• **Quoted text**:
------------------------------------------------

Saturday, June 9, 2012

Denial is not a river in Egypt

I'm pretty sure I cropped out the back half
of me to make me look smaller in this photo.

When I look at myself a year ago, and my husband looks at pictures of me he says, "I can't believe you were ever that big".  Well believe it baby, I really was that big.  I think that both of us were in denial about my health and my weight.  Even those around me never said anything to me about how I looked.  Not that it was anyone's else's responsibility but my own to look out for my health.  I was wholly responsible for how I looked, what I ate, how I lived my life.  Although I looked happy on the outside, I was miserable inside.  I felt trapped and burdened by my weight, but that is because I chose to do nothing about it.

Sure I told myself that I was not as big as I looked, but plus sized 24 really is big.  I was in big denial about what I truly looked like, how I felt inside, and what carrying this extra weight was doing to my health.  Sometimes I wonder if I would care enough about myself right now to lose the weight if I never had my son.  I never cared enough before his birth to help myself.  He is my biggest motivation to get healthy.  It wasn't until he started to get older and notice things around him that I knew I needed to make a change.  I never wanted him to remember me fat...except in pictures.  And I don't think he will.

------------------------------------------------

• **Supplied data**:
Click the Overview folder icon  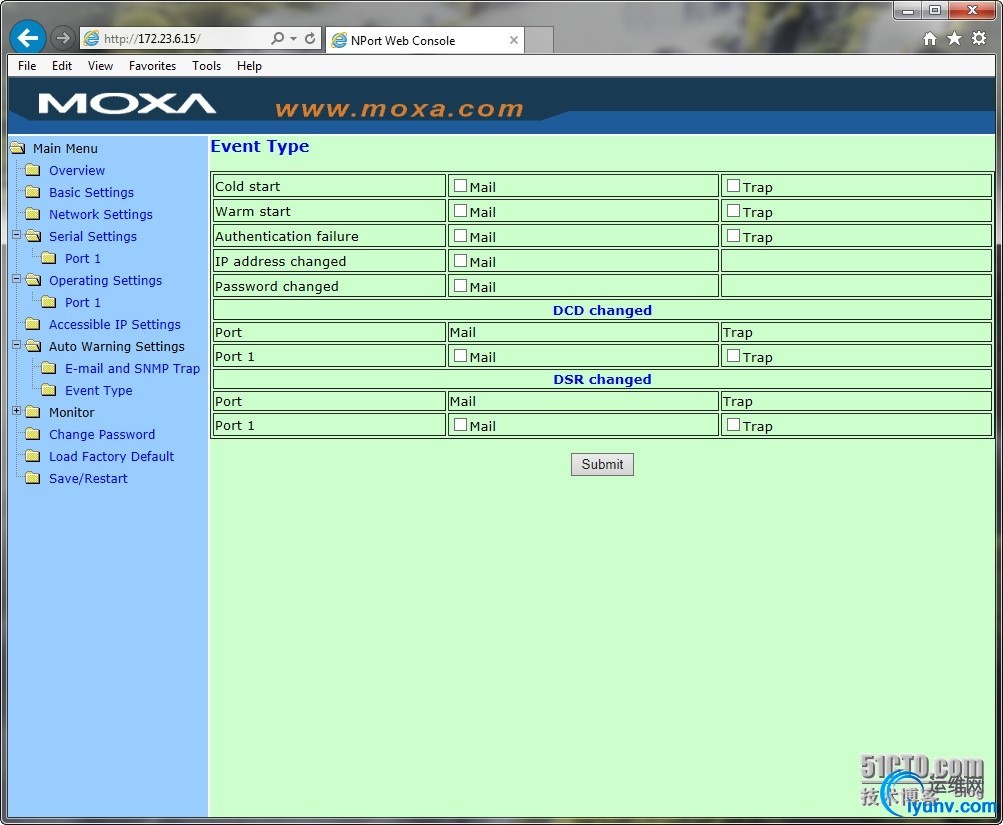tap(33, 170)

------------------------------------------------

• **Set tasks**:
• A. From the blog post on weight and denial, print the passage starting with "Sure I told" and going on through "think he will.".
• B. Answer these questions about the blog post on weight and denial:
(i) What date appears at the top of the post?
(ii) What clothing size does the writer say is really big?
(iii) Whom does the writer call the biggest motivation to get healthy?
• C. Go on with the blog post on weight and denial from its last sentence.

• **The results**:
• A.
Sure I told myself that I was not as big as I looked, but plus sized 24 really is big.  I was in big denial about what I truly looked like, how I felt inside, and what carrying this extra weight was doing to my health.  Sometimes I wonder if I would care enough about myself right now to lose the weight if I never had my son.  I never cared enough before his birth to help myself.  He is my biggest motivation to get healthy.  It wasn't until he started to get older and notice things around him that I knew I needed to make a change.  I never wanted him to remember me fat...except in pictures.  And I don't think he will.

• B.
(i) Saturday, June 9, 2012
(ii) Plus sized 24
(iii) The writer's son

• C.
My neighbour took this picture of me a couple
of weeks ago...you guessed it, after a run:)

I also need to lead by example.  If I expect him to eat healthy and be active, I need to show him that I am in control of my eating and making good choices.  One of my biggest fears for him is that he will struggle with his weight the way I struggled with mine.  I don't think I'm making the same mistakes my parents made with me.  I never use food as a reward.  My little guy has no time to sit around and eat out of boredom, we always have him doing something outside of the home.  He watches TV everyday, but not a lot.  A half an hour before school and just before bed.  With the nicer weather, there is no reason to be sitting around at home.

Denial is what got me to the state I was in.  I truly brainwashed myself into believing that I didn't mind carrying around an additional 130 pounds.  I told myself that I carried myself well, that even though I was obese, I was well put together.  I believed I was still healthy enough because at least I wasn't diabetic, didn't have sleep apnea, and although I had high blood pressure, that was all that was wrong with me...That folks is 100% denial!  It is freeing to be able to acknowledge it for the first time in my life.

On the flip side, I can't deny how I feel now.  I'm proud of my accomplishments.  I'm proud that I have my eating under control, I'm proud that I took up running and didn't quit when it got hard, I'm proud that I haven't "cheated" during my lifestyle change.  I'm proud that I have goals and aspirations for myself that I thought I would never have.

I'm going to run a 10k this fall, I'm going to run a two-person relay in a 30k this coming March, and next fall, I'm going to run a half marathon (or die trying)!  If you asked me last June about any of this, I would have choked on my Boston cream donut while trying not to laugh out loud.  It's amazing what nine months of taking my life back has accomplished for me.  And one day, one day, I may just get in good enough shape to qualify for and run the Boston Marathon.  Whenever I feel like I can't accomplish what I want, I watch this video.  It gets me every time:)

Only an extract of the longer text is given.